### Available data

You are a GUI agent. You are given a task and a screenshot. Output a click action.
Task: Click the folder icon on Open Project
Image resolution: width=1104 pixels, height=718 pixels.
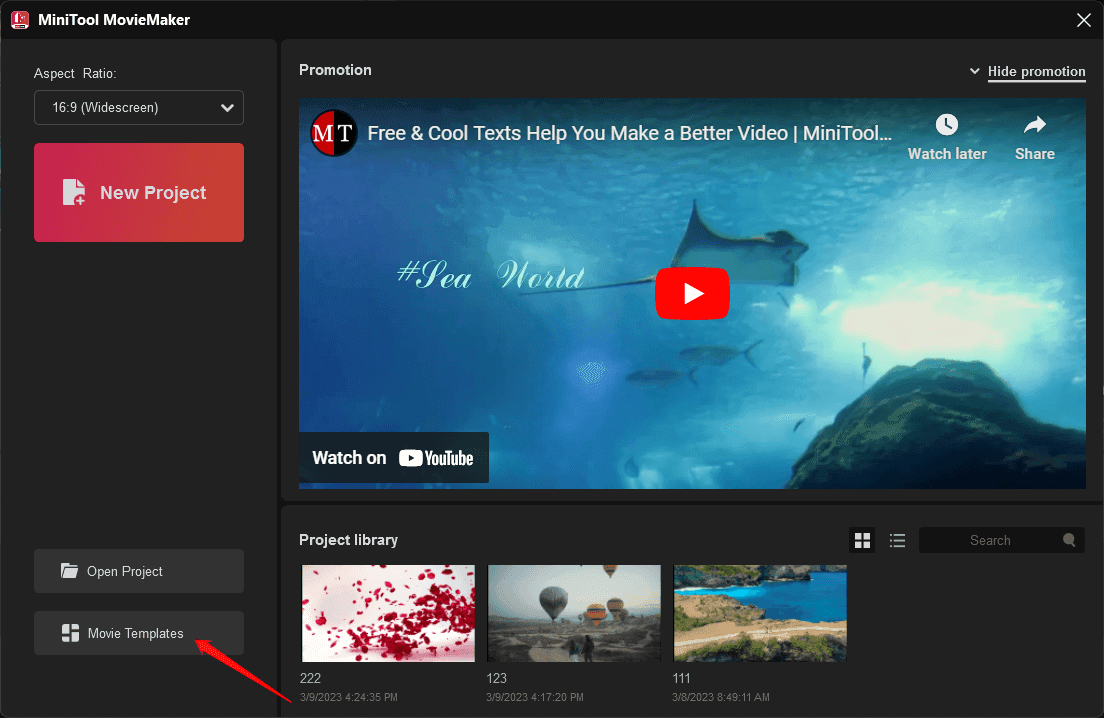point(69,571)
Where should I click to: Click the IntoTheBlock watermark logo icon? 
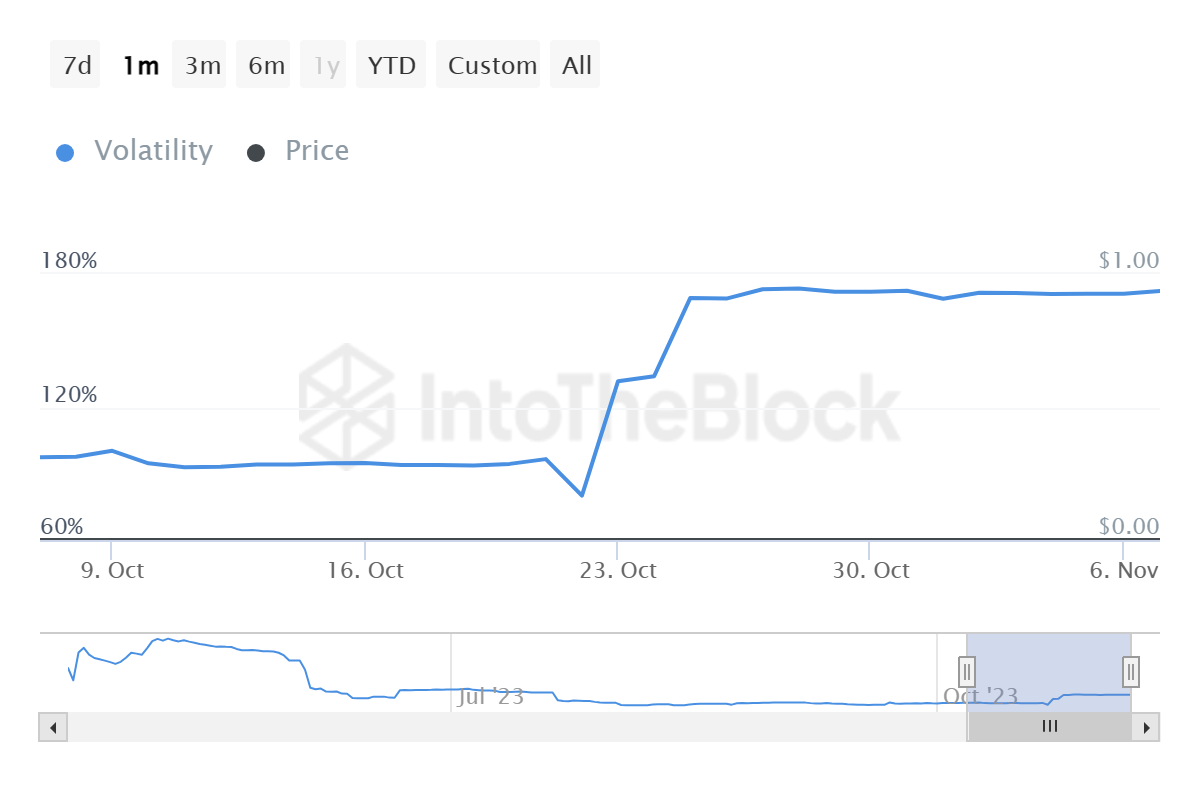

######

Stated problem
Transcribe the material above verbatim, omitting the pictures.

Result of this exercise
You are a GUI agent. You are given a task and a screenshot. Output a click action.
Task: Click the folder icon on Open Project
Image resolution: width=1104 pixels, height=718 pixels.
point(69,571)
Where should I click to: Click the IntoTheBlock watermark logo icon? 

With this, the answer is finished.